Para reunir informações mais abrangentes sobre a condição cardíaca de um paciente, os médicos normalmente usam um ECG de 12 derivações, no qual 10 adesivos são colados no paciente e conectados a uma máquina que produz informações de 12 ângulos diferentes do coração. No entanto, máquinas de ECG de 12 derivações são acessíveis apenas em ambientes clínicos e também não são normalmente usadas para avaliar o risco de insuficiência cardíaca.
Em vez disso, o que Stultz e outros pesquisadores propõem é um Sistema de monitoramento de IA hemodinâmica cardíaca (CHAIS), uma rede neural profunda capaz de analisar dados de ECG de um único eletrodo — em outras palavras, o paciente só precisa ter um único adesivo disponível comercialmente no peito que ele pode usar fora do hospital, sem estar conectado a uma máquina.
Para comparar o CHAIS com o padrão ouro atual, RHC, os pesquisadores selecionaram pacientes que já estavam agendados para um cateterismo e pediram que eles usassem o adesivo de 24 a 48 horas antes do procedimento, embora os pacientes tenham sido solicitados a remover o adesivo antes do cateterismo ocorrer. “Quando você chega a uma hora e meia [antes do procedimento], é 0,875, então é muito, muito bom”, explica Stultz. “Assim, uma medida do dispositivo é equivalente e fornece a mesma informação como se você tivesse sido cateterizado na próxima hora e meia.”
“Todo cardiologista entende o valor das medições de pressão atrial esquerda na caracterização da função cardíaca e na otimização de estratégias de tratamento para pacientes com insuficiência cardíaca”, diz Aaron Aguirre SM '03, PhD '08, cardiologista e médico de cuidados intensivos no MGH. “Este trabalho é importante porque oferece uma abordagem não invasiva para estimar este parâmetro clínico essencial usando um monitor cardíaco amplamente disponível.”

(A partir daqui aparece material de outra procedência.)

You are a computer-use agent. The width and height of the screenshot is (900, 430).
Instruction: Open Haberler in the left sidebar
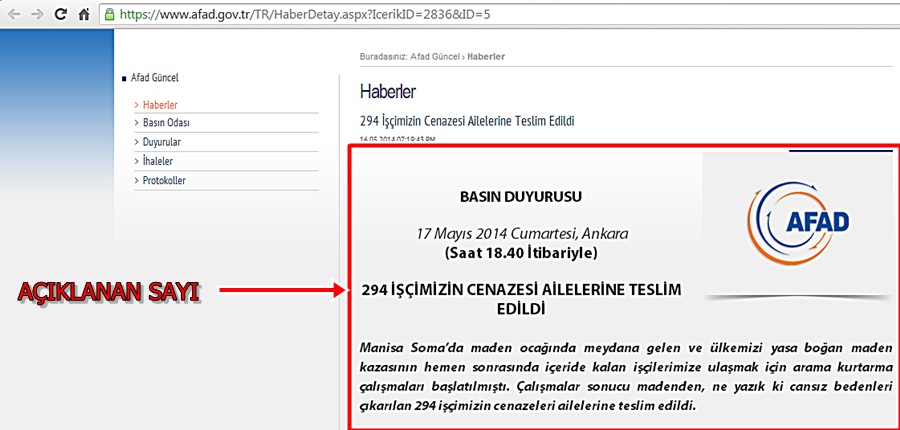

Aguirre, que concluiu um PhD em engenharia médica e física médica no MIT, espera que, com mais validação clínica, o CHAIS seja útil em duas áreas principais: primeiro, ajudará na seleção de pacientes que mais se beneficiarão de testes cardíacos mais invasivos via RHC; e segundo, a tecnologia pode permitir o monitoramento serial e o rastreamento da pressão atrial esquerda em pacientes com doença cardíaca. “Um método não invasivo e quantitativo pode ajudar a otimizar estratégias de tratamento em pacientes em casa ou no hospital”, diz Aguirre. “Estou animado para ver onde a equipe do MIT levará isso a seguir.”
Mas os benefícios não se limitam apenas aos pacientes — para pacientes com insuficiência cardíaca difícil de controlar, torna-se um desafio evitar que sejam readmitidos no hospital sem um implante permanente, ocupando mais espaço e mais tempo de uma força de trabalho médica já sobrecarregada e com falta de pessoal .
Os pesquisadores têm outro ensaio clínico em andamento usando CHAIS com o MGH e o Boston Medical Center que esperam concluir em breve para começar a análise de dados.
“Na minha opinião, a verdadeira promessa da IA na assistência médica é fornecer assistência equitativa e de última geração a todos, independentemente de seu status socioeconômico, histórico e onde vivem”, diz Stultz. “Este trabalho é um passo em direção à realização deste objetivo.”